A Solemn Stop At Buchenwald
Saturday, June 6, 2009
BUCHENWALD, Germany, June 5 -- President Obama spent an hour on Friday in silence broken only by a faint breeze, the crunch of shoes on gravel and whispered stories.
At his side as he walked through a small copse of trees marking the most horrific part of a horrific place were German Chancellor Angela Merkel and author Elie Wiesel, who was imprisoned at Buchenwald as a teenager and who watched his father die within its barbed-wire confines.
When Obama emerged beneath the watchtower at the entrance to the Nazi concentration camp, he spoke about the duty to remember what happened here, implicitly rebuking those -- such as Iranian President Mahmoud Ahmadinejad -- who deny it.
Gen. Dwight D. Eisenhower, Obama said, had ordered photographs and films made of every Nazi concentration camp that his troops discovered so that denying the Holocaust would be impossible.
"We are here today because we know this work is not yet finished," Obama said. "To this day, there are those who insist that the Holocaust never happened -- a denial of fact and truth that is baseless and ignorant and hateful."
"This place is the ultimate rebuke to such thoughts," he continued, "a reminder of our duty to confront those who would tell lies about our history."
Obama's visit to Germany followed a speech a day earlier in Cairo that contained some sharp words for Israel, which he urged to stop building settlements in the territories it has occupied since 1967 and to accept a future Palestinian state. His solemn remarks at Buchenwald appeared aimed at balancing that message, reaffirming his support of Israel and using memories of war to build momentum for peace.
On Saturday, he is scheduled to travel to Normandy to commemorate the 65th anniversary of the Allied landing, "the beginning of the end of World War II," as he noted Friday. He intends to use the occasion to pay tribute to veterans of the war, whom he said are reaching "the sunset of their years."

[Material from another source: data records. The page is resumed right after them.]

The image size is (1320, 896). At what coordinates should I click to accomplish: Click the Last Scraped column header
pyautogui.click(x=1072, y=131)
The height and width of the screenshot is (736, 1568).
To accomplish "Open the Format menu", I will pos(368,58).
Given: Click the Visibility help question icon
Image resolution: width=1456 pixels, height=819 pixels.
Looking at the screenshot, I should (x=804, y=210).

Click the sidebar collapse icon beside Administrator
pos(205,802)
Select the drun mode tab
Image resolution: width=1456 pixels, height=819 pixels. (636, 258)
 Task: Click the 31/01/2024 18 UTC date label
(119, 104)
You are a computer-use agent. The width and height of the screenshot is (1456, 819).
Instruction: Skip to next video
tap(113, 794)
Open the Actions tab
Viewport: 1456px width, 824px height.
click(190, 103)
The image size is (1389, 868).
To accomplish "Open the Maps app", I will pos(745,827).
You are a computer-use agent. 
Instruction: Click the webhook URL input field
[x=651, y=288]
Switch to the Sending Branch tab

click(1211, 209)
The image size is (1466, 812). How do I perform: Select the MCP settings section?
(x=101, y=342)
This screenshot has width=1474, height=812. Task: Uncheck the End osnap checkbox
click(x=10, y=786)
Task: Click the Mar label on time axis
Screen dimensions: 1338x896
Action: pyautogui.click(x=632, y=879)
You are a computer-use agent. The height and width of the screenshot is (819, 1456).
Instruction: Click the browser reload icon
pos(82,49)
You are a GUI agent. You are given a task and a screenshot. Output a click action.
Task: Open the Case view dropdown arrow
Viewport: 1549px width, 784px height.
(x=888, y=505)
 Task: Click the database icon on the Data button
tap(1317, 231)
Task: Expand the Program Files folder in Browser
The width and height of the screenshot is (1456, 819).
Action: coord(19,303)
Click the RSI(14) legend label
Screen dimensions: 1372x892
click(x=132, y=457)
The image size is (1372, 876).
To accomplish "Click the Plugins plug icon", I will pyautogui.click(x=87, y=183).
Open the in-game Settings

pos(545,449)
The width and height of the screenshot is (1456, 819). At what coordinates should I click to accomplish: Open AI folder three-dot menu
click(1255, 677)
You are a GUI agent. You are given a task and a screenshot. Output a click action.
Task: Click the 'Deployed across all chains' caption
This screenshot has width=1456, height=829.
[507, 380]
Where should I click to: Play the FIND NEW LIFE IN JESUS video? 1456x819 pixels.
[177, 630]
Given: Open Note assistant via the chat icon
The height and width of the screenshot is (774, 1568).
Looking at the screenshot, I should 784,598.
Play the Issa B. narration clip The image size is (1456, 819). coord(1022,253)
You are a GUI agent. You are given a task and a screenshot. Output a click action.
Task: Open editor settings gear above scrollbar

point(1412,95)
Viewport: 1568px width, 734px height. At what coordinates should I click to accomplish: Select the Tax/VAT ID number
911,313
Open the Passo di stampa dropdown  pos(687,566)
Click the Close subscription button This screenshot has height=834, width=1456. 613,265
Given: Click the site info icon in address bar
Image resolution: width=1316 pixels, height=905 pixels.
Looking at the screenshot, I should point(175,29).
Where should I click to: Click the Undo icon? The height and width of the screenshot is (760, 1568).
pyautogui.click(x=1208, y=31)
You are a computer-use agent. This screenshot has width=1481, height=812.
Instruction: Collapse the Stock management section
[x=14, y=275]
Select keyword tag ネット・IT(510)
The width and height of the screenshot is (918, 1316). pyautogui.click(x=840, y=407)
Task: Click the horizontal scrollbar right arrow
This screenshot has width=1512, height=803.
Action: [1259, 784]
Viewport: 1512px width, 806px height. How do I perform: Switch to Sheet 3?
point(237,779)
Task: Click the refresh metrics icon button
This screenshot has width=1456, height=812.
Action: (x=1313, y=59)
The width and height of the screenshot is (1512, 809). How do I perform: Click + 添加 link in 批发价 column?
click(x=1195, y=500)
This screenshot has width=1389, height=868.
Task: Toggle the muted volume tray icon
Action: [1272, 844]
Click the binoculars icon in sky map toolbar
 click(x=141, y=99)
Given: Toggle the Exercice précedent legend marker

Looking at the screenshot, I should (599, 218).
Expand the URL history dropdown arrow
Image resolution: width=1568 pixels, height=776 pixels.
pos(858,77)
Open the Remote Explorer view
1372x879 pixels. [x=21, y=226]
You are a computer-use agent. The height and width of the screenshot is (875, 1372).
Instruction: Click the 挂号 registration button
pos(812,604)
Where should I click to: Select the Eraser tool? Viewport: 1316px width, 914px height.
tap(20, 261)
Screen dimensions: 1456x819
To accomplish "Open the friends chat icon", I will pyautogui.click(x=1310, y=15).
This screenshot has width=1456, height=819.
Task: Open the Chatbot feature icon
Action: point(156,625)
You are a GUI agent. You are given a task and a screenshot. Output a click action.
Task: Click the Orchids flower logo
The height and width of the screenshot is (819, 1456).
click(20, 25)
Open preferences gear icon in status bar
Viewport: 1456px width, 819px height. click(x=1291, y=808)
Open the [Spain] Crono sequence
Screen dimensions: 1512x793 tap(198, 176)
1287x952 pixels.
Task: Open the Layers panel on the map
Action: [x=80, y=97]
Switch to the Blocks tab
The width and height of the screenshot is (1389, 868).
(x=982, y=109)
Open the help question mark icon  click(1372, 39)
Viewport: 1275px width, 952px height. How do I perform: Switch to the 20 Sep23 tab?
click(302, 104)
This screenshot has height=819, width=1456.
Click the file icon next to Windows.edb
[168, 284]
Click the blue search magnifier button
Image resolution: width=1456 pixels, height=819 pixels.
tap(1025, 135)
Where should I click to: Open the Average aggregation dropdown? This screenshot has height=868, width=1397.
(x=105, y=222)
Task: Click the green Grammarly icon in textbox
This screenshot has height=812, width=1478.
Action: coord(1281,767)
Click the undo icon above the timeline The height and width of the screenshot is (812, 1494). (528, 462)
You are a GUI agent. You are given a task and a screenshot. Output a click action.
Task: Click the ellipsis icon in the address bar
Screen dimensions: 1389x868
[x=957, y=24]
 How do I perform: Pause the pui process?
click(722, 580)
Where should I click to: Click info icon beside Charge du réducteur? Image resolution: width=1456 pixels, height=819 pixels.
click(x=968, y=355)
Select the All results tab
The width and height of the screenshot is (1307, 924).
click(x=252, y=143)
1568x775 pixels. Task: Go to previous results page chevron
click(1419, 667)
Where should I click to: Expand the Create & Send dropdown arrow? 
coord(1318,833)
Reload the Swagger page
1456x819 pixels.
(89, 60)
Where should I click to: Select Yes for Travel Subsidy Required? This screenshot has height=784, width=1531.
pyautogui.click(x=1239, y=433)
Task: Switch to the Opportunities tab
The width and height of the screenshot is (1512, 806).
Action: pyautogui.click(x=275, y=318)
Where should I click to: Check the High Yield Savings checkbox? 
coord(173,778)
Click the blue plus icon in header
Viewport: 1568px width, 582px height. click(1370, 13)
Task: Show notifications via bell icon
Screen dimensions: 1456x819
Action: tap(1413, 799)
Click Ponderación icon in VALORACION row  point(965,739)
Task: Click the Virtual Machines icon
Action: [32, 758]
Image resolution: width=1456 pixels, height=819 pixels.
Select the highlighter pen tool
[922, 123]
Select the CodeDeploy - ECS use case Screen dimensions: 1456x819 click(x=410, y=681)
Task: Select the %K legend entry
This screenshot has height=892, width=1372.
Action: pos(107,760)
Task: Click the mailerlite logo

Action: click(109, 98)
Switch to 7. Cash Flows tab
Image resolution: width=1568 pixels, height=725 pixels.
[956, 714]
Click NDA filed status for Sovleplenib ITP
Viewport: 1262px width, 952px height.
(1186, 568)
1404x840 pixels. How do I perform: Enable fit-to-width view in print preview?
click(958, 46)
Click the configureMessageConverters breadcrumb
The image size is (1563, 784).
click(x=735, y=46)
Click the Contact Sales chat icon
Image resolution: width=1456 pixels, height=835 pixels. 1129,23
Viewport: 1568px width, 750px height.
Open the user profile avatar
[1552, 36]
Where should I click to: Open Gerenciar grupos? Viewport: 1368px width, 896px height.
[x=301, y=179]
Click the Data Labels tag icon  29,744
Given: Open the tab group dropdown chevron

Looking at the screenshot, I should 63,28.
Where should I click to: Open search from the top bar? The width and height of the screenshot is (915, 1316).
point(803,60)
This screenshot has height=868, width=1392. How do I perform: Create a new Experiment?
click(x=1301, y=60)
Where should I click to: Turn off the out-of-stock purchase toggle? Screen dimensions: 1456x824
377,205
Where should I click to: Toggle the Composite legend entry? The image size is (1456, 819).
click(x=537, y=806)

After a meeting Friday morning, Merkel and Obama toured Dresden's Church of Our Lady, a graceful baroque building in the center of the city. The original church was built in the 11th century and collapsed in February 1945 after fierce Allied bombing. For decades, the ruins stood as a reminder of the war. But it was rebuilt in the 1990s following Germany's reunification and became a symbol of the city's revival.
From Dresden, the leaders traveled by helicopter to Buchenwald.
The camp's Main Site, which once held as many as 20,000 prisoners at a time, is bare of trees and slopes down toward a broad, green plane. Just outside a fence of 15-foot-high barbed wire a small forest begins, providing a break from the cool wind under low, slate-gray clouds.